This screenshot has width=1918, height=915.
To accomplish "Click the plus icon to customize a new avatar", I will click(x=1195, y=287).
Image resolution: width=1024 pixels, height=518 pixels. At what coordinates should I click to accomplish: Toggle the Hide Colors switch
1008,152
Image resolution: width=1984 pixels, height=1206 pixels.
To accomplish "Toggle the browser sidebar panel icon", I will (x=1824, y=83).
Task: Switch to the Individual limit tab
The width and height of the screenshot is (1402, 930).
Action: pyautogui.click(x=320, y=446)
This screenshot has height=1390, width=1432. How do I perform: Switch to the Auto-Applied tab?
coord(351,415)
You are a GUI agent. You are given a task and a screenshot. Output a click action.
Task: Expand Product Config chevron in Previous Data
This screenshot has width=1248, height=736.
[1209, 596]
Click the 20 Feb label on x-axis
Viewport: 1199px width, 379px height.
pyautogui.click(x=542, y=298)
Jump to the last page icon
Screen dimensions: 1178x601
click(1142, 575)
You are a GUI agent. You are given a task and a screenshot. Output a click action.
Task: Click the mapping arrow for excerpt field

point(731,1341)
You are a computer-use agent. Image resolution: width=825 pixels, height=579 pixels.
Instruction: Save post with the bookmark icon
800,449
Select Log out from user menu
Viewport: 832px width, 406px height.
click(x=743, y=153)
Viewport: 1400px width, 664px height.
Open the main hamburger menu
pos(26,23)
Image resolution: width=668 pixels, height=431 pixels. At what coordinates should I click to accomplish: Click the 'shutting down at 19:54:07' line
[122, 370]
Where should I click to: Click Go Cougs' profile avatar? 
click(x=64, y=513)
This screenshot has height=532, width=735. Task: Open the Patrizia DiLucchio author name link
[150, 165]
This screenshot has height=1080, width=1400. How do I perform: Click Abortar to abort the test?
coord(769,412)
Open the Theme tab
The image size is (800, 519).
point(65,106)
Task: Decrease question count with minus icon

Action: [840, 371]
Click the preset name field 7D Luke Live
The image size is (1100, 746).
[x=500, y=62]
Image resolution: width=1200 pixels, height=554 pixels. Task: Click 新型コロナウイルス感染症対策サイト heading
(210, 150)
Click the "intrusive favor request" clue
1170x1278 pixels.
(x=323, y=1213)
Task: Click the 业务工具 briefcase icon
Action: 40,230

# What this task involves
Reproduce all the entries above with every instance of "screenshot" swapped for "screen capture", leaving everything else unchanged.

# Task response
This screen capture has width=1918, height=915.
To accomplish "Click the plus icon to customize a new avatar", I will click(x=1195, y=287).
Image resolution: width=1024 pixels, height=518 pixels. At what coordinates should I click to accomplish: Toggle the Hide Colors switch
1008,152
Image resolution: width=1984 pixels, height=1206 pixels.
To accomplish "Toggle the browser sidebar panel icon", I will (x=1824, y=83).
Task: Switch to the Individual limit tab
The width and height of the screen capture is (1402, 930).
Action: pyautogui.click(x=320, y=446)
This screen capture has height=1390, width=1432. How do I perform: Switch to the Auto-Applied tab?
coord(351,415)
You are a GUI agent. You are given a task and a screen capture. Output a click action.
Task: Expand Product Config chevron in Previous Data
This screen capture has width=1248, height=736.
[1209, 596]
Click the 20 Feb label on x-axis
Viewport: 1199px width, 379px height.
pyautogui.click(x=542, y=298)
Jump to the last page icon
Screen dimensions: 1178x601
click(1142, 575)
You are a GUI agent. You are given a task and a screen capture. Output a click action.
Task: Click the mapping arrow for excerpt field

point(731,1341)
You are a computer-use agent. Image resolution: width=825 pixels, height=579 pixels.
Instruction: Save post with the bookmark icon
800,449
Select Log out from user menu
Viewport: 832px width, 406px height.
click(x=743, y=153)
Viewport: 1400px width, 664px height.
Open the main hamburger menu
pos(26,23)
Image resolution: width=668 pixels, height=431 pixels. At what coordinates should I click to accomplish: Click the 'shutting down at 19:54:07' line
[122, 370]
Where should I click to: Click Go Cougs' profile avatar? 
click(x=64, y=513)
This screen capture has height=532, width=735. Task: Open the Patrizia DiLucchio author name link
[150, 165]
This screen capture has height=1080, width=1400. How do I perform: Click Abortar to abort the test?
coord(769,412)
Open the Theme tab
The image size is (800, 519).
point(65,106)
Task: Decrease question count with minus icon

Action: [840, 371]
Click the preset name field 7D Luke Live
The image size is (1100, 746).
[x=500, y=62]
Image resolution: width=1200 pixels, height=554 pixels. Task: Click 新型コロナウイルス感染症対策サイト heading
(210, 150)
Click the "intrusive favor request" clue
1170x1278 pixels.
(x=323, y=1213)
Task: Click the 业务工具 briefcase icon
Action: 40,230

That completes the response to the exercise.